• [Task objective]:
Without the images, output every record exactly as it appears.

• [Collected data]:
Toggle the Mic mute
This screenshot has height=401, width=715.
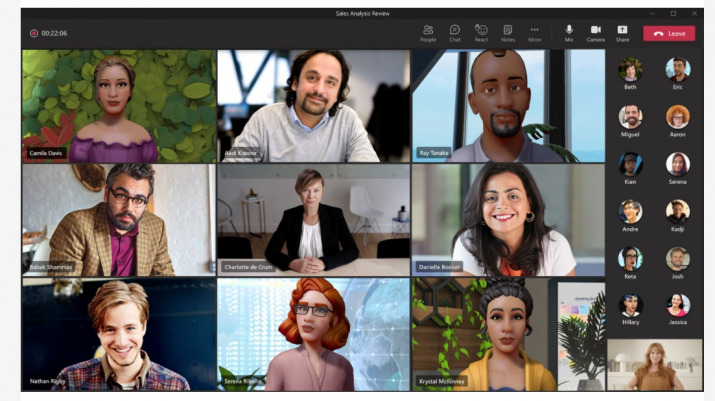tap(569, 32)
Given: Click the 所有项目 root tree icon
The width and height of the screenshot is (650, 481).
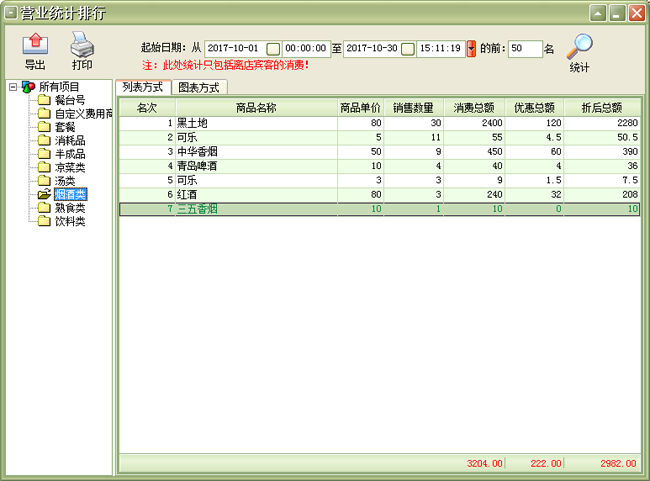Looking at the screenshot, I should [27, 87].
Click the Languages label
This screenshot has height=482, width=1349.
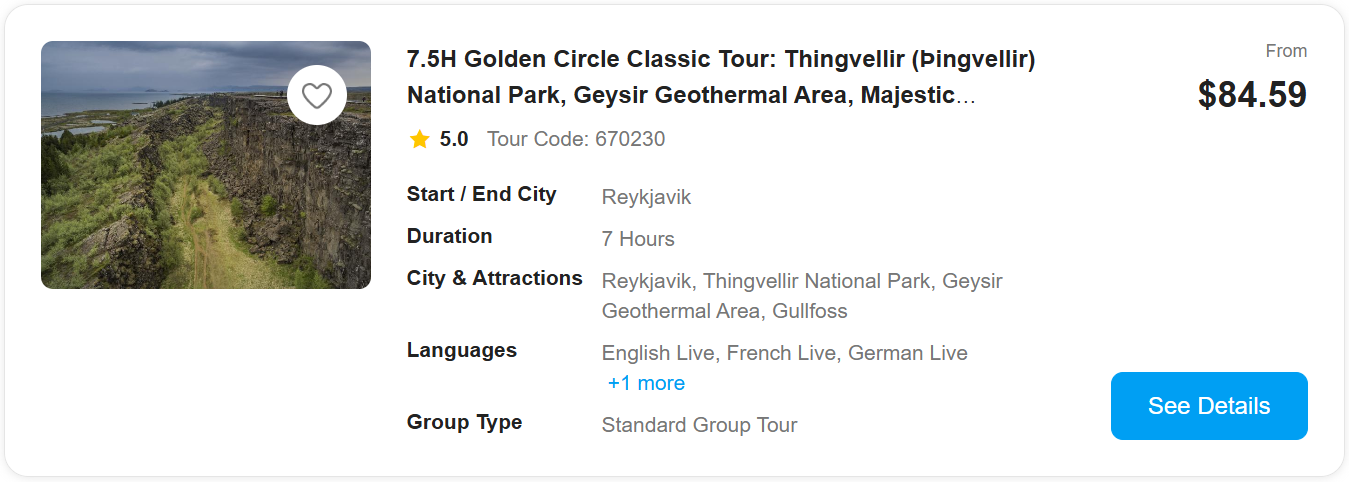[461, 350]
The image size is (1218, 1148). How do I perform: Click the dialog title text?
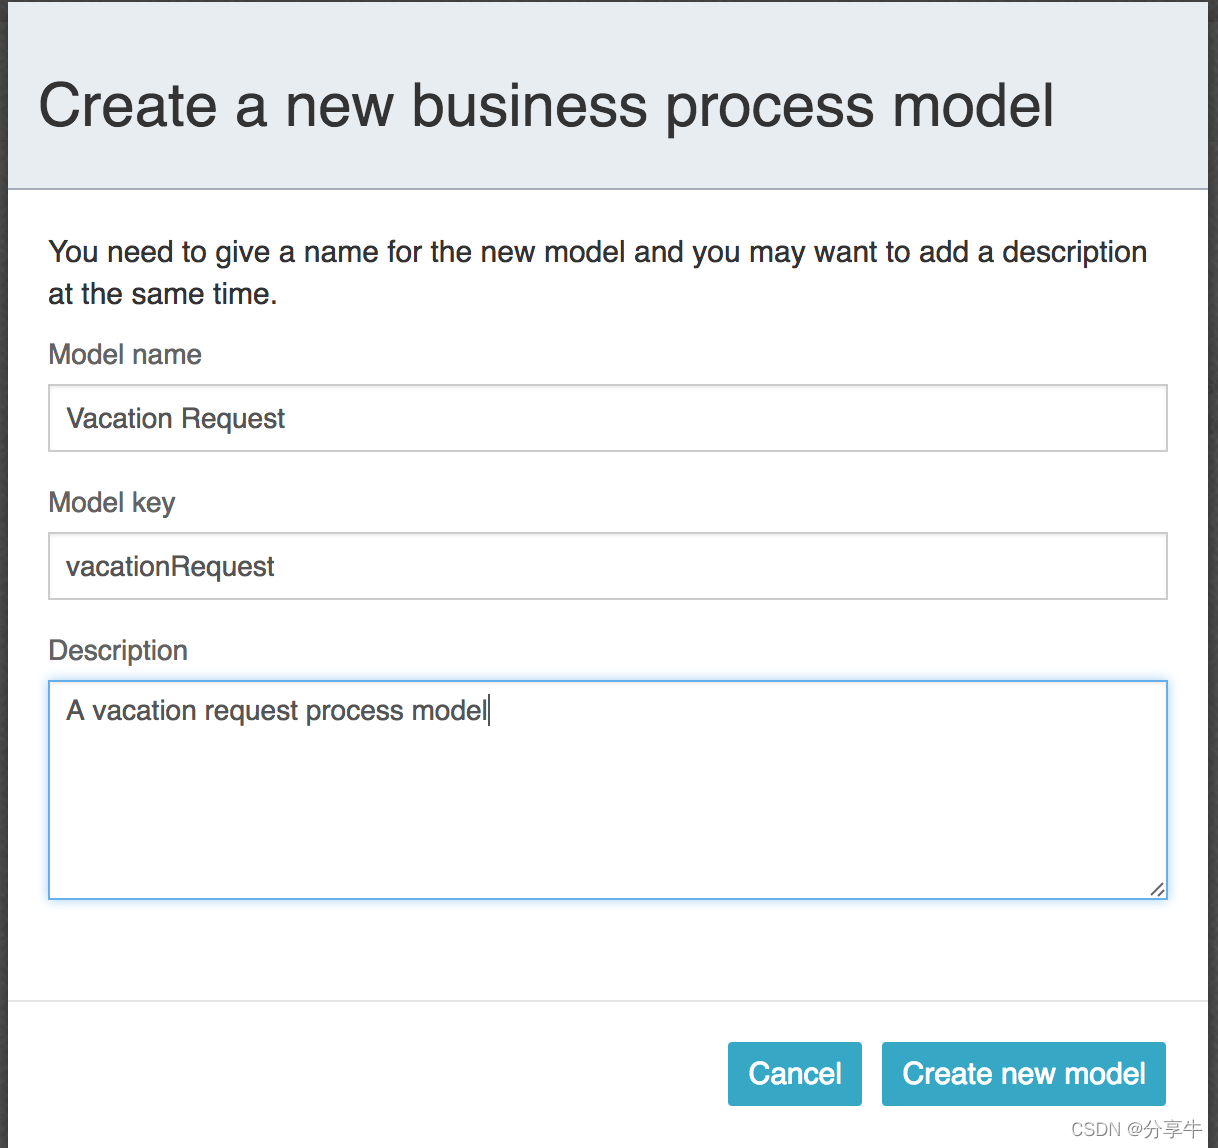[546, 106]
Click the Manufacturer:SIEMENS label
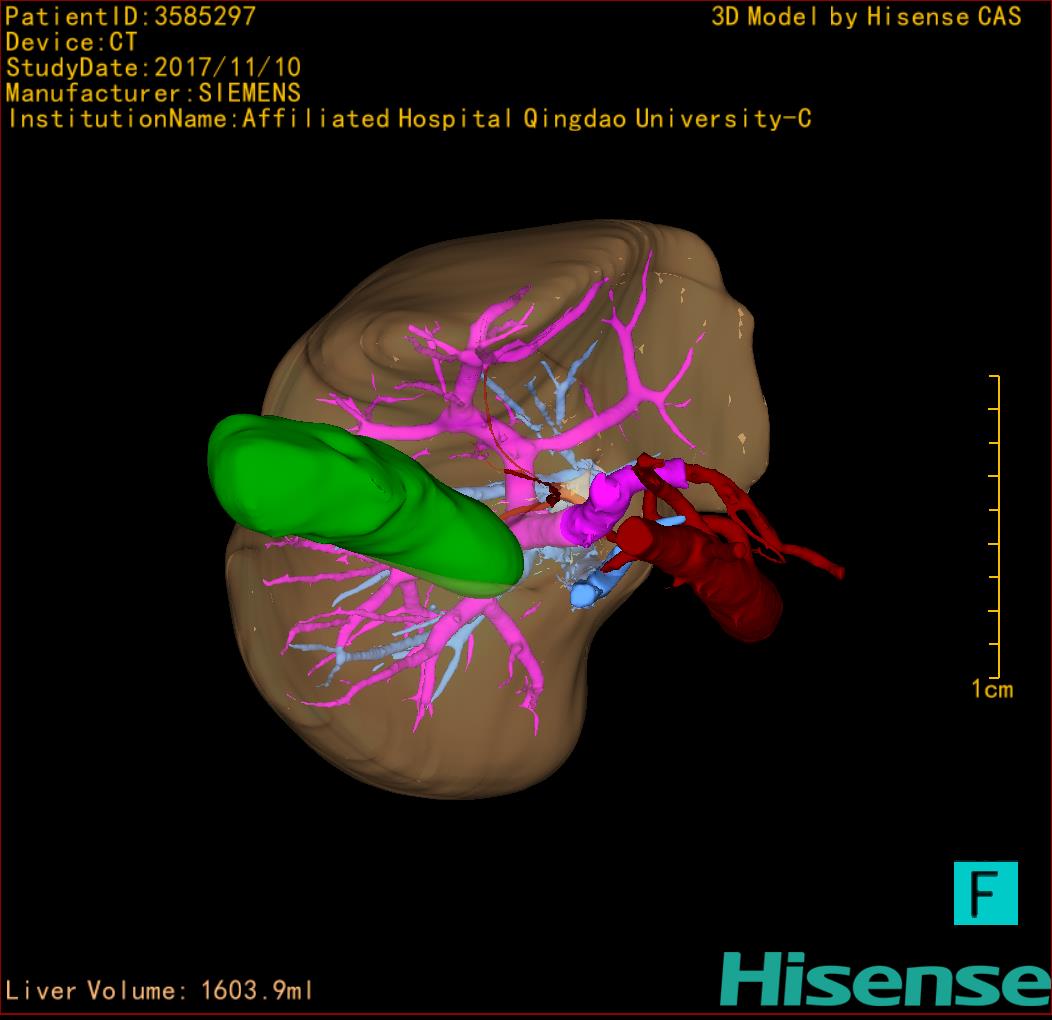The height and width of the screenshot is (1020, 1052). tap(153, 93)
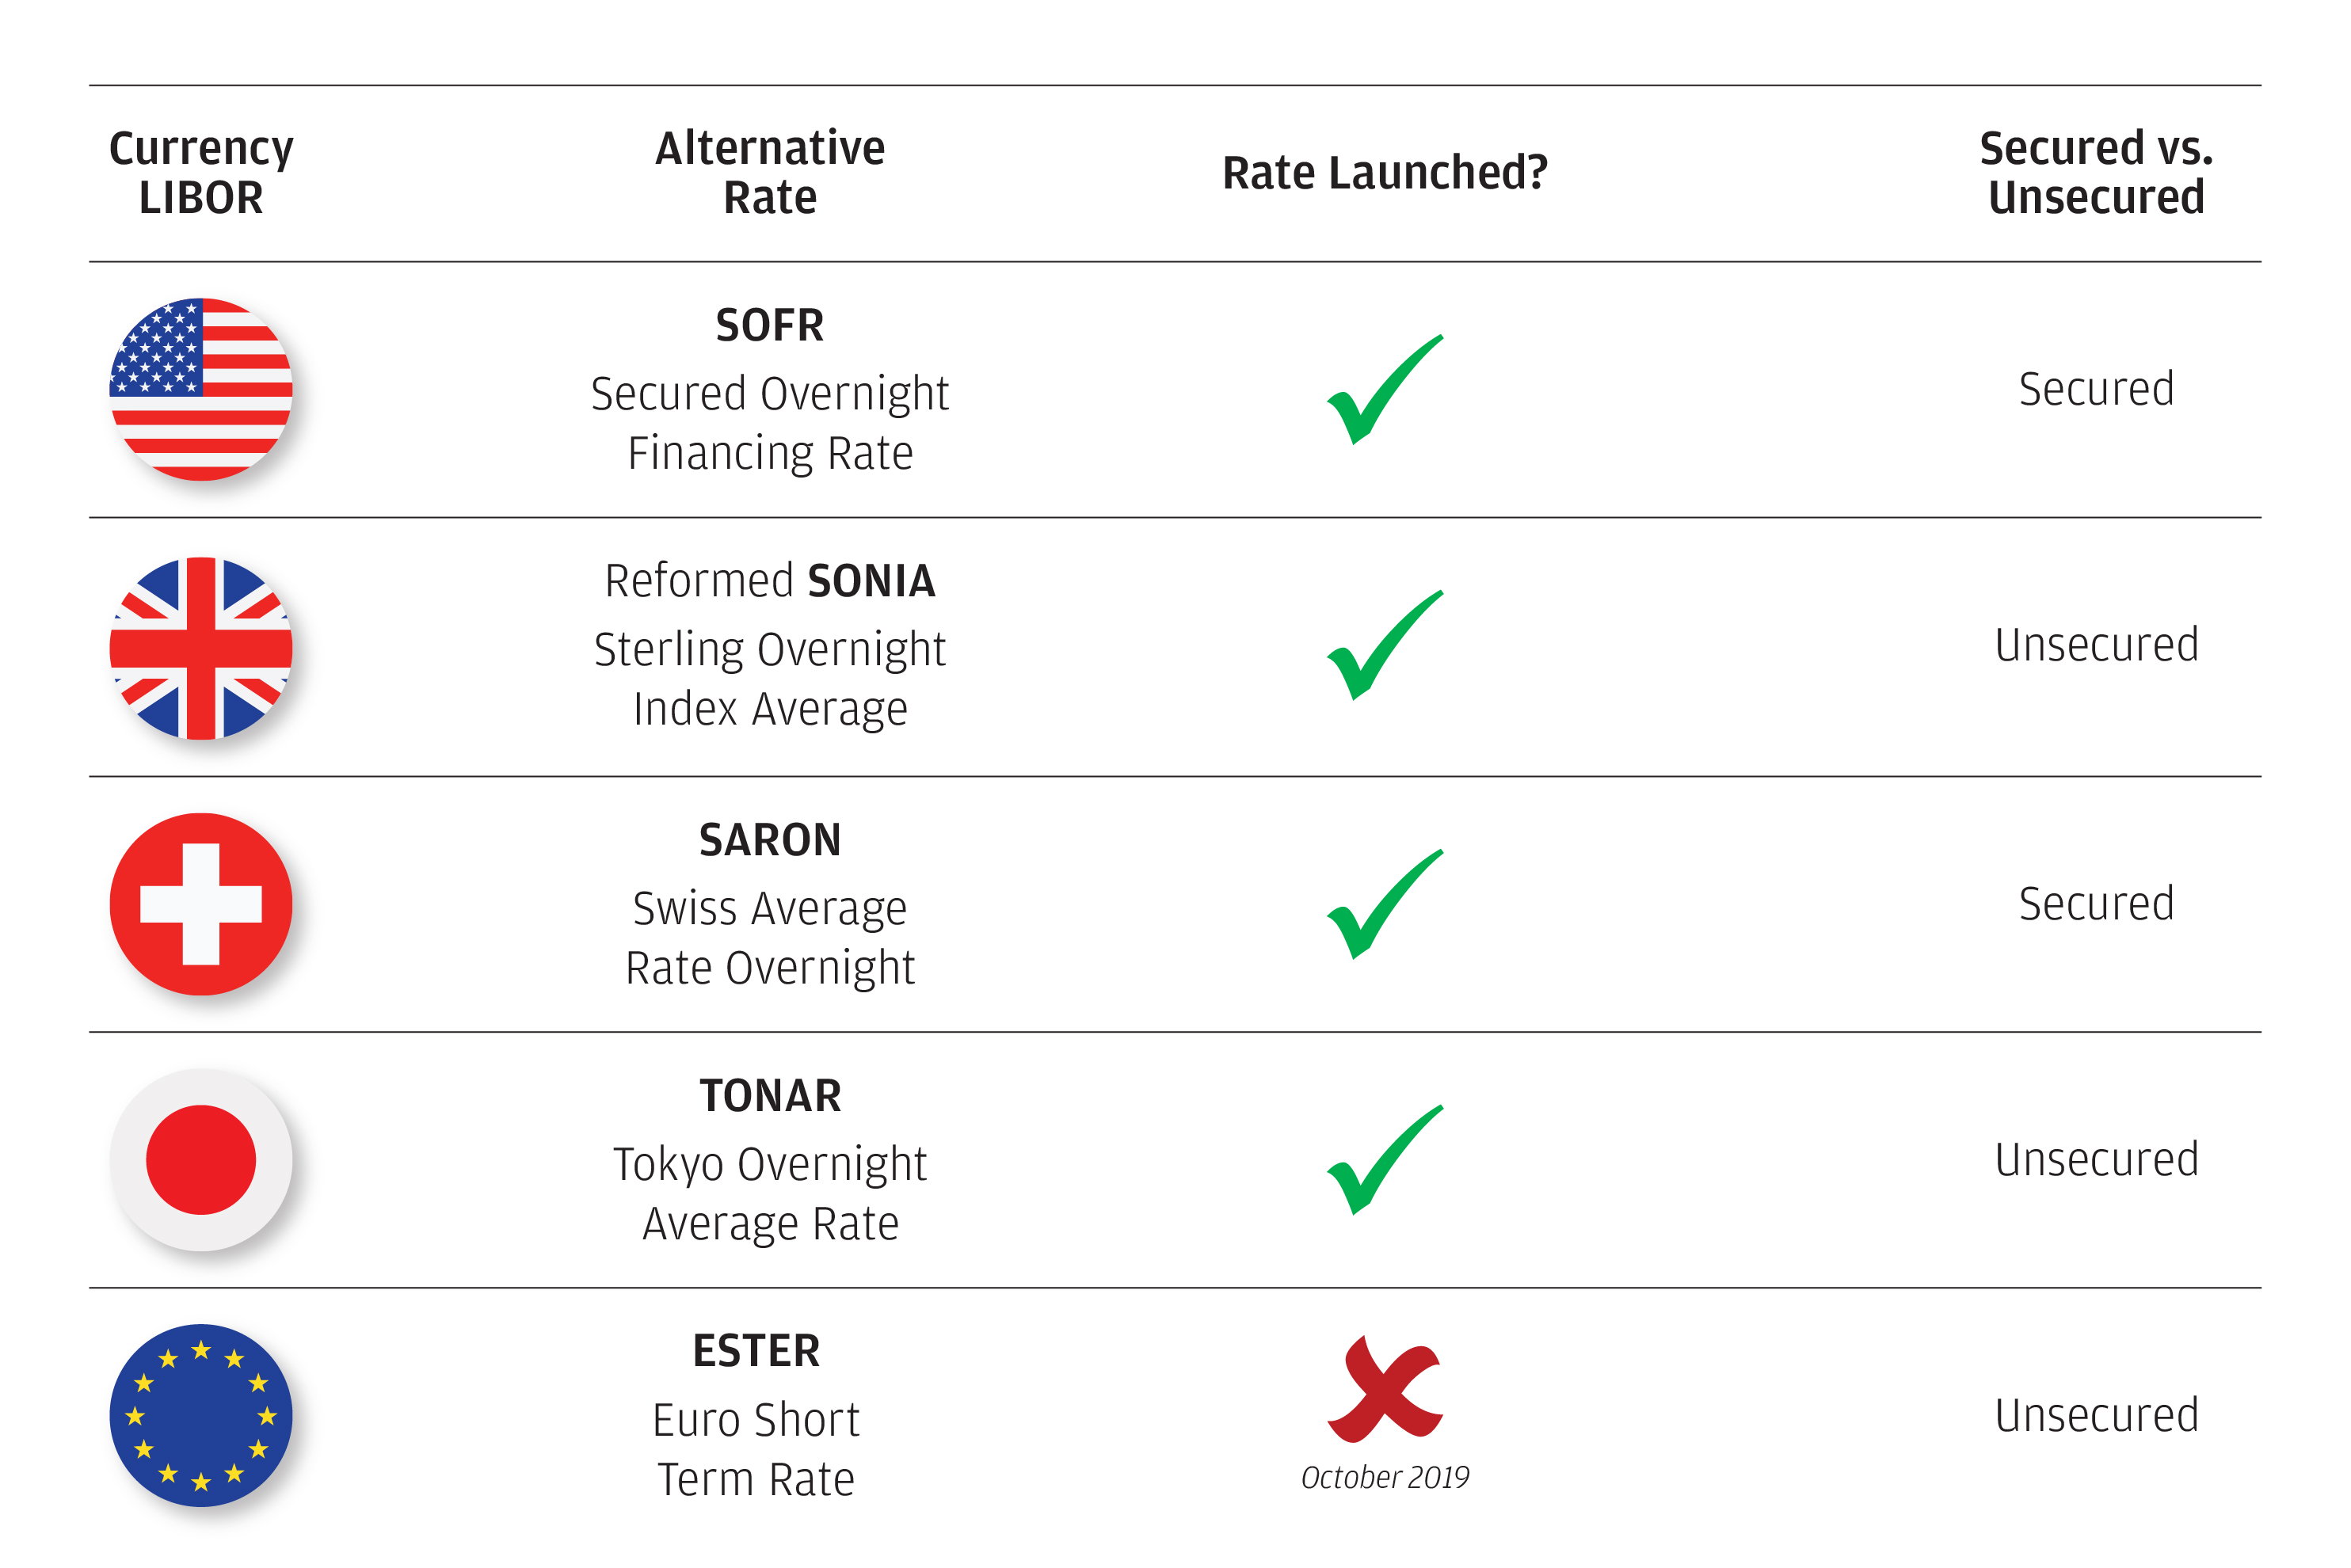Click the Secured vs. Unsecured header
The height and width of the screenshot is (1568, 2351).
(x=2096, y=172)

• [Exercise response]:
Toggle the Mic mute
This screenshot has height=401, width=715.
tap(569, 32)
Given: Click the 所有项目 root tree icon
The width and height of the screenshot is (650, 481).
Looking at the screenshot, I should [27, 87].
Click the Languages label
This screenshot has height=482, width=1349.
[461, 350]
The image size is (1218, 1148). How do I perform: Click the dialog title text?
[546, 106]
Click the Manufacturer:SIEMENS label
The height and width of the screenshot is (1020, 1052). tap(153, 93)
Click the Secured vs. Unsecured header
The height and width of the screenshot is (1568, 2351).
(x=2096, y=172)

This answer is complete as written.